Ein Lungenentzündung entsteht bei Pferden, wenn das Immunsystem geschwächt ist und der Körper mit Viren oder Bakterien befallen ist. Bei einer Lungenentzündung können sich die Lungenbläschen und die Schleimhaut der Bronchien entzünden. Manchmal ist die virale Infektion zuerst aufgetreten und kann dann eine bakterielle Infektion nach sich ziehen (= bakterielle Sekundärinfektion). Und in manchen Fällen ist es auch umgekehrt, so ist zuerst die Lunge und die Bronchien mit Bakterien befallen und durch diese Schwächung können dann entsprechende Viren andocken.
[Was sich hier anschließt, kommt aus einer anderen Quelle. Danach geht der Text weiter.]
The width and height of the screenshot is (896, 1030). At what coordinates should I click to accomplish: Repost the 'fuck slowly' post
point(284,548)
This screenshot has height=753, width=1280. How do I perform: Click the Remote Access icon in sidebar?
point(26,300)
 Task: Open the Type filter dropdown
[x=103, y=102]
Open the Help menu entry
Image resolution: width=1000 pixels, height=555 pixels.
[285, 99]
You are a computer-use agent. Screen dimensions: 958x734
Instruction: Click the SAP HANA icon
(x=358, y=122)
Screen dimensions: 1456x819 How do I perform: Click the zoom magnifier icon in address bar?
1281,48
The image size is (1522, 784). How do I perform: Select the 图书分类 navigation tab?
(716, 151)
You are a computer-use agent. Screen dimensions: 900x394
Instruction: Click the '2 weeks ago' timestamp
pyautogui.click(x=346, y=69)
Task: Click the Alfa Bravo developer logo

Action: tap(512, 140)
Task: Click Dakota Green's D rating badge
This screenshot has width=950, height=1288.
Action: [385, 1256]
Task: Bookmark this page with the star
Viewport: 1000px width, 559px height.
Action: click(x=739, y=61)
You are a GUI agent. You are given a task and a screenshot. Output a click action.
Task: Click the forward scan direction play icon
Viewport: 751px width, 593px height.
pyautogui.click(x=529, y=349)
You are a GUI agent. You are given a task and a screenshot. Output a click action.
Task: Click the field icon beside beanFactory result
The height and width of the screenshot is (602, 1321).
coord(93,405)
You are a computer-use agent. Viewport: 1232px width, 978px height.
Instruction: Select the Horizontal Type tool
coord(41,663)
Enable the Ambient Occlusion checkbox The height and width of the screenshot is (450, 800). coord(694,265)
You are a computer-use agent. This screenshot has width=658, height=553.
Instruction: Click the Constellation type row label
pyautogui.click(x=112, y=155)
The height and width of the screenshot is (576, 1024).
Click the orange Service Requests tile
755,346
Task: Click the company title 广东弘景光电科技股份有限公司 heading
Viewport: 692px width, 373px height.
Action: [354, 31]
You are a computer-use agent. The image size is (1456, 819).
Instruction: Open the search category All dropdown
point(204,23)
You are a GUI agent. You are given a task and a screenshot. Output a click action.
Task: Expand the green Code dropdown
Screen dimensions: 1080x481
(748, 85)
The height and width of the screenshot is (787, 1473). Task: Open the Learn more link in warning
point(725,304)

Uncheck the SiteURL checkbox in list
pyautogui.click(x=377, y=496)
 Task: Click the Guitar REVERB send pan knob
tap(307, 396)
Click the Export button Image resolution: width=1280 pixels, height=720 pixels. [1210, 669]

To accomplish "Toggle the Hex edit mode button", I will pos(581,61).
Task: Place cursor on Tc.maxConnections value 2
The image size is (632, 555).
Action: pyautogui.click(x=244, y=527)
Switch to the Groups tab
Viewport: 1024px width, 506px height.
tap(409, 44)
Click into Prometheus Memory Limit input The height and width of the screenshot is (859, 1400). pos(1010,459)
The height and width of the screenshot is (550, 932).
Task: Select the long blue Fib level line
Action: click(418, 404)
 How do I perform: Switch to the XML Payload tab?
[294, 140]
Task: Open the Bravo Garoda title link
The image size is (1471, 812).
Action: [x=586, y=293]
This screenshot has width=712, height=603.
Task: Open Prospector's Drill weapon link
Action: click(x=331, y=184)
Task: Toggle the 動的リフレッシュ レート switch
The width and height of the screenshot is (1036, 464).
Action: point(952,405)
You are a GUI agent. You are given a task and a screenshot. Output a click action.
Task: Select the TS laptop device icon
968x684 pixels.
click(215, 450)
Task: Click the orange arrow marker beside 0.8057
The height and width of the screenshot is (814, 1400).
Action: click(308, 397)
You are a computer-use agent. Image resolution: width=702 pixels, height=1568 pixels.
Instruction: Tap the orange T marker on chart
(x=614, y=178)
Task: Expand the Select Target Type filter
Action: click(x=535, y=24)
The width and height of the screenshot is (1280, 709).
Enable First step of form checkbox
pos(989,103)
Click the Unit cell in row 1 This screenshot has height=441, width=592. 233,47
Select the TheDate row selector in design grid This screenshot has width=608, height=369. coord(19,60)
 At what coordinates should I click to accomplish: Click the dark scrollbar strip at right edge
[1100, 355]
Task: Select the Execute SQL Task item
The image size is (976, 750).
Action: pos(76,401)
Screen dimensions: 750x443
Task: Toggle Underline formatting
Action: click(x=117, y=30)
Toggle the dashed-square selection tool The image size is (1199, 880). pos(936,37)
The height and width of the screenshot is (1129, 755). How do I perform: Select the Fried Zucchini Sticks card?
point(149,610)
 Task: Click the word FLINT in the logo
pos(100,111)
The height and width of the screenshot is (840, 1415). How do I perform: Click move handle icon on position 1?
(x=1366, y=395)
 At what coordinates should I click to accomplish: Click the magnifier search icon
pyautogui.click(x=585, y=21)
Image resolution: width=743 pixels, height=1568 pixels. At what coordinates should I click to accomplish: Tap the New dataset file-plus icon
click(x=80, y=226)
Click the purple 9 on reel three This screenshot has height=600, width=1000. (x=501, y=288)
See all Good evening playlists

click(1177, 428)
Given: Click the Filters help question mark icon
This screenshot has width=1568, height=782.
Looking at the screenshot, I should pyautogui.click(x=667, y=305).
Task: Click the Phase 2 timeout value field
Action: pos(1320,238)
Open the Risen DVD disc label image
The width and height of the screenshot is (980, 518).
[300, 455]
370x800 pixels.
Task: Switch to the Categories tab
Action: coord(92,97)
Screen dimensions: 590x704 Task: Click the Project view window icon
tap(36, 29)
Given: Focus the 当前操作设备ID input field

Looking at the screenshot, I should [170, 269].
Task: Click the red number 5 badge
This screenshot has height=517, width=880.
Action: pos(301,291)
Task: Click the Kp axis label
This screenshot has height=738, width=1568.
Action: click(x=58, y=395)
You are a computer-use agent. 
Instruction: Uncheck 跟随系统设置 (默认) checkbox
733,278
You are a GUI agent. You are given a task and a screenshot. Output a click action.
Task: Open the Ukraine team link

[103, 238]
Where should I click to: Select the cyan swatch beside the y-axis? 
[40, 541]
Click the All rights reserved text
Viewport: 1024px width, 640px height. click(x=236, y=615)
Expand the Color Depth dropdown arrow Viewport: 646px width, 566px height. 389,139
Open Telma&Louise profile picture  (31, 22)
Insbesondere schlecht gehaltene Pferde können sich eine Lungenentzündung zuziehen. Pferde mit Lungenwürmern neigen besonders dazu eine Lungenentzündung zu entwickeln, aber auch Infektionen des Darms, schlechte Fütterung, nicht artgerechte Haltung, staubiges Umfeld und starker Stress können das Pferd schwächen und die Widerstandskraft stark herabsetzen. Auch Allergien erleichtern die Eintrittspforte für Erreger, insbesondere wenn die Pferde besonders stark auf Gräser- oder Blütenpollen in der Luft oder im Heu reagieren. Wenn Schimmel-oder Pilzsporen über die Atemwege aufgenommen werden durch Stroh-oder Späneeinstreu oder durch staubiges Heu, belastet auch dies die Atemwege und Lungenentzündungen können leichter entstehen. Auch Ammoniakgase in unsauberen Ställen oder durch sogenannte Matratzeneinstreu reizen die Atemwege gewaltig. Sehr viele Pferde leiden heutzutage an einer Staubempfindlichkeit der Lungen (nicht zu verwechseln mit der Heustauballergie). Sie wird verursacht durch staubiges Heu, Stroh, Späneeinstreu, Krippenfutter, Kehren der trockenen Stallgasse, usw. Extrem feiner Staub ist lungengängig und kann das Lungengewebe dauerhaft schädigen.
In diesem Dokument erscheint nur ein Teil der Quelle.